▸ **Stated problem**: Pick out each line in the listing below that contains the word "should" and copy those lines in full.

(Click-target data)

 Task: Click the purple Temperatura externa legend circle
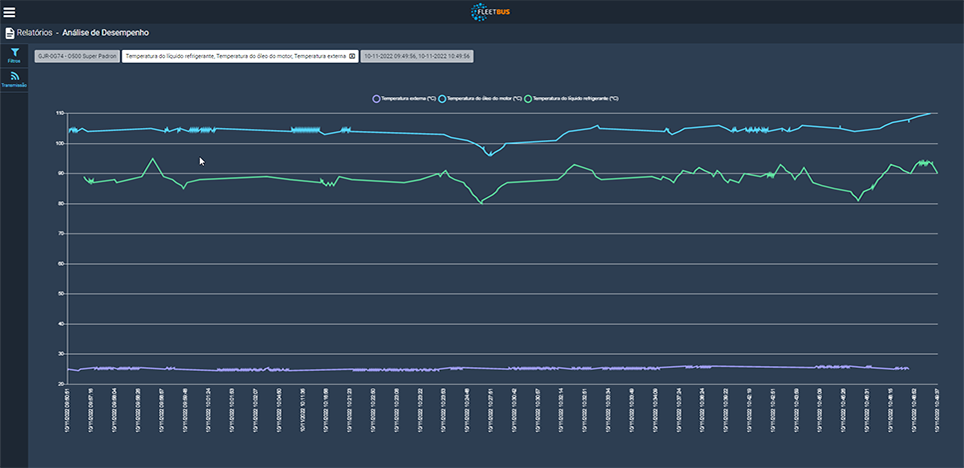coord(376,99)
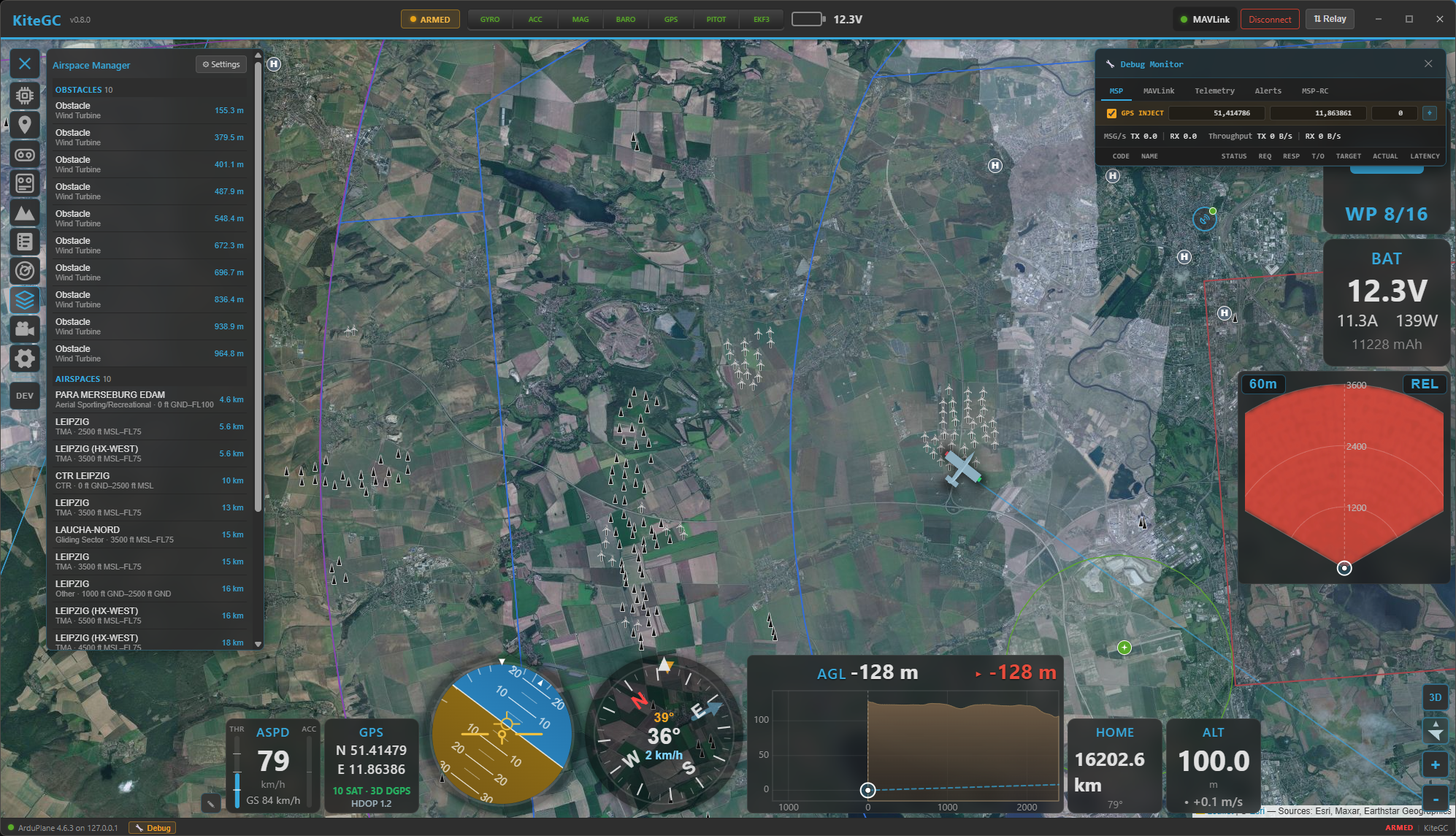1456x836 pixels.
Task: Click the latitude 51,414786 input field
Action: tap(1217, 113)
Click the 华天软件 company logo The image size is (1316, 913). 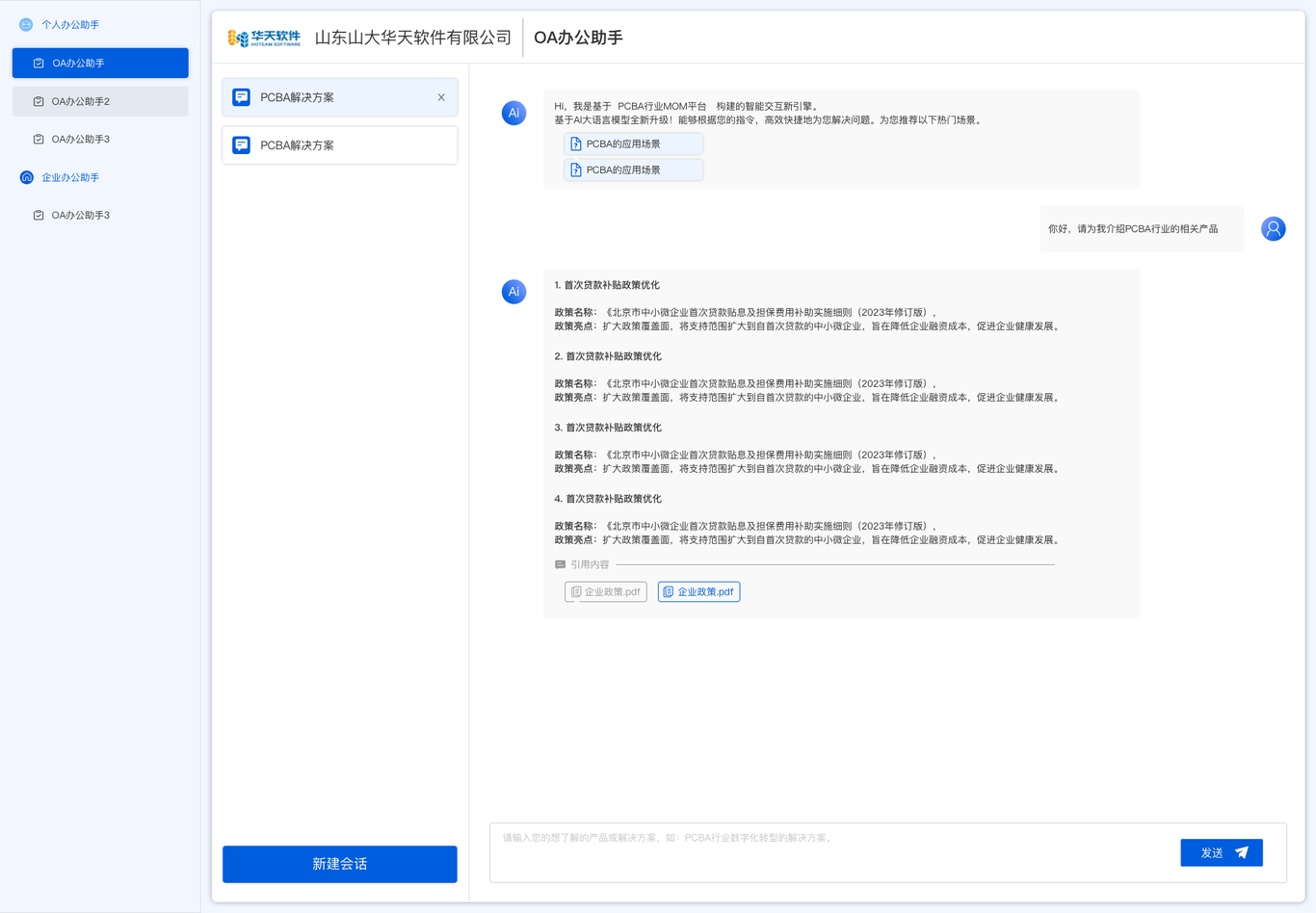264,38
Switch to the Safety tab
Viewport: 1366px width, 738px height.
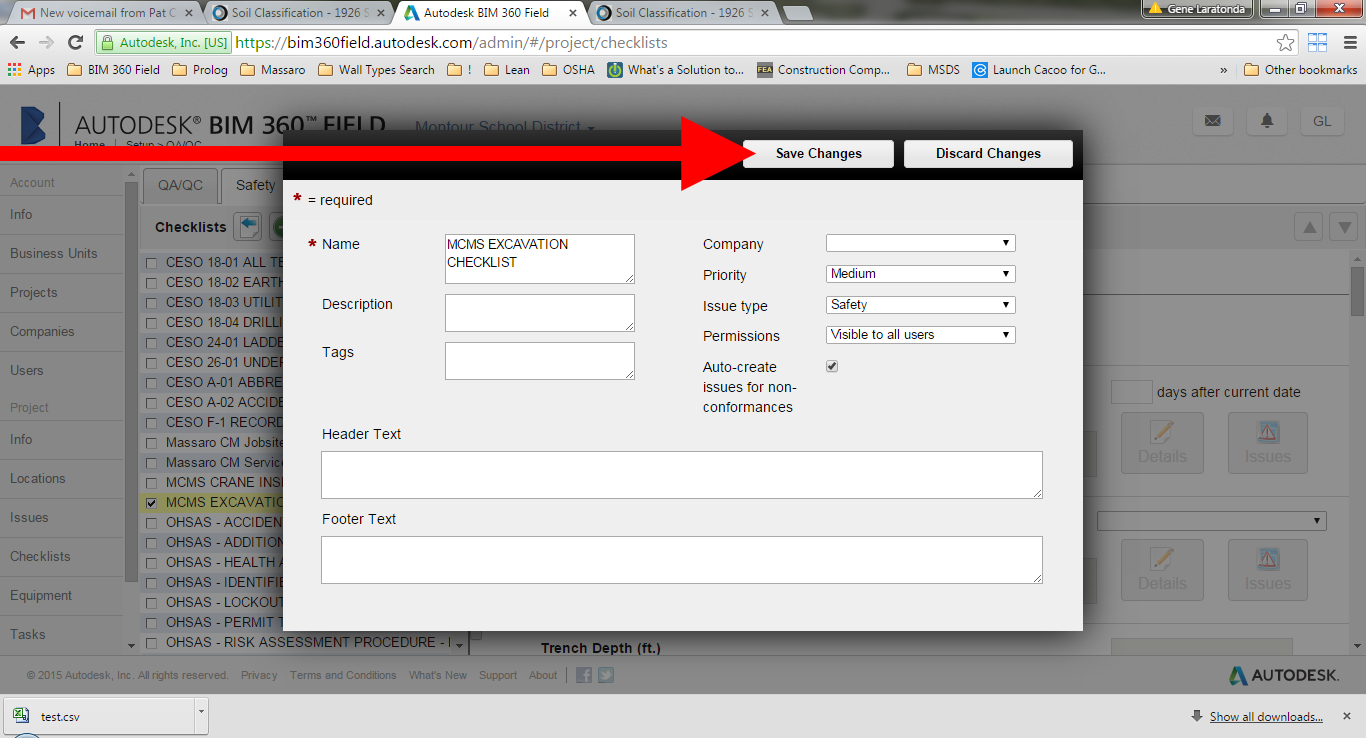click(253, 185)
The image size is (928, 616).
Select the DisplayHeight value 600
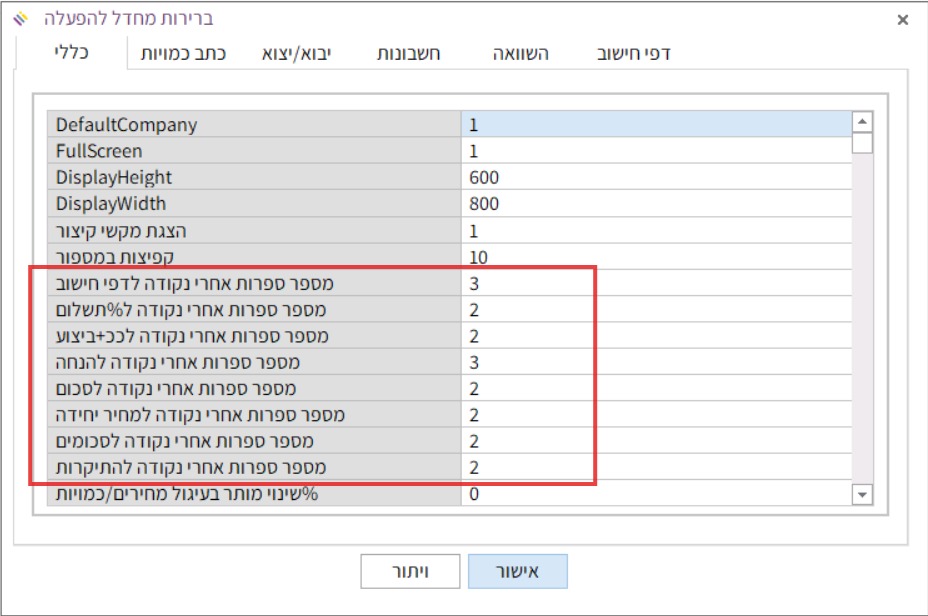pyautogui.click(x=655, y=178)
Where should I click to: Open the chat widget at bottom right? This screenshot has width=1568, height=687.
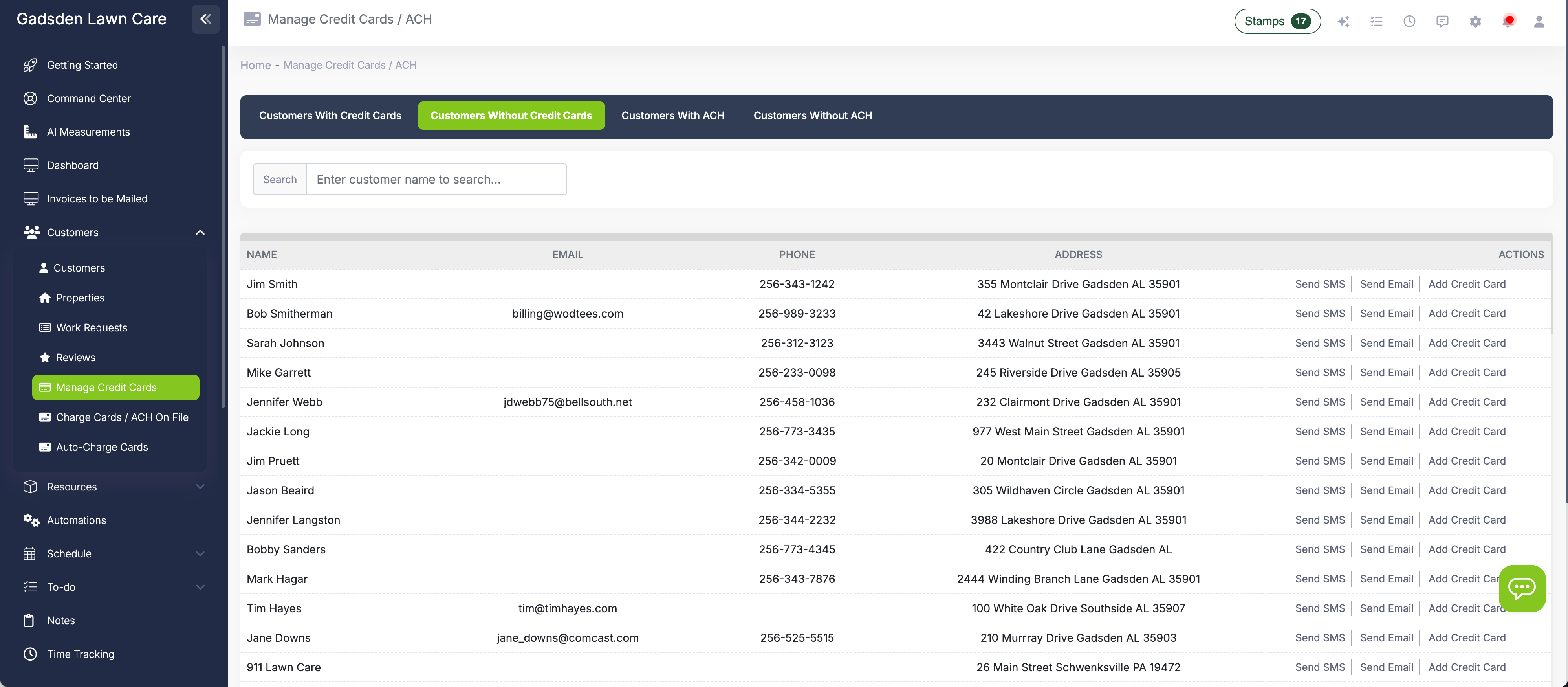point(1522,588)
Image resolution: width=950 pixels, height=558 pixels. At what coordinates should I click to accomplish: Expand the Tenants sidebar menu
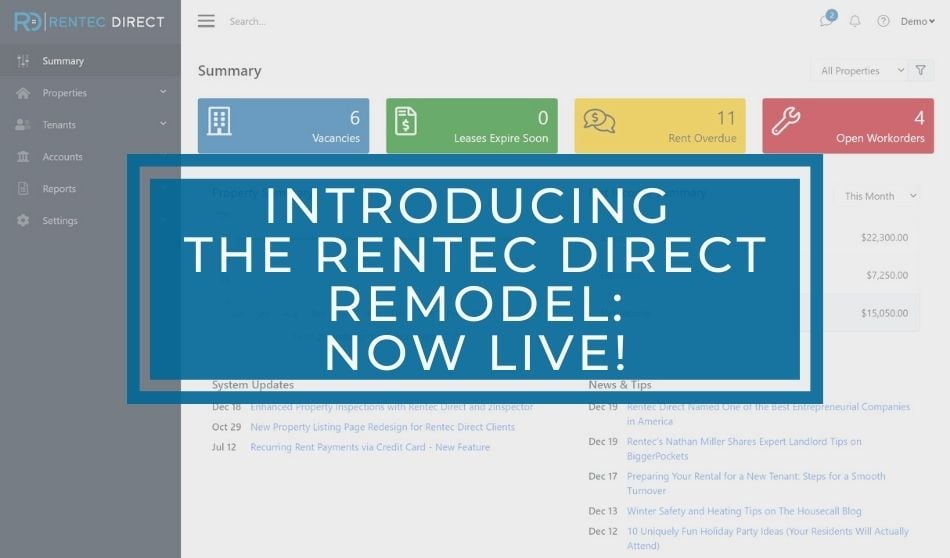(x=90, y=125)
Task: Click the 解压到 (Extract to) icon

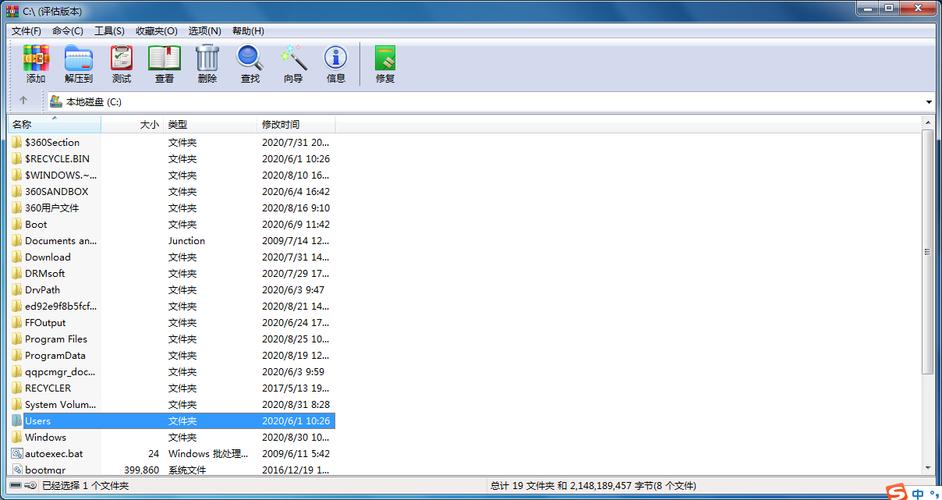Action: 78,64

▸ **Solution to the exercise**:
Where should I click to: Open the chat widget at bottom right? This screenshot has width=1568, height=687.
Image resolution: width=950 pixels, height=558 pixels. At what coordinates should I click to accomplish: Expand the Tenants sidebar menu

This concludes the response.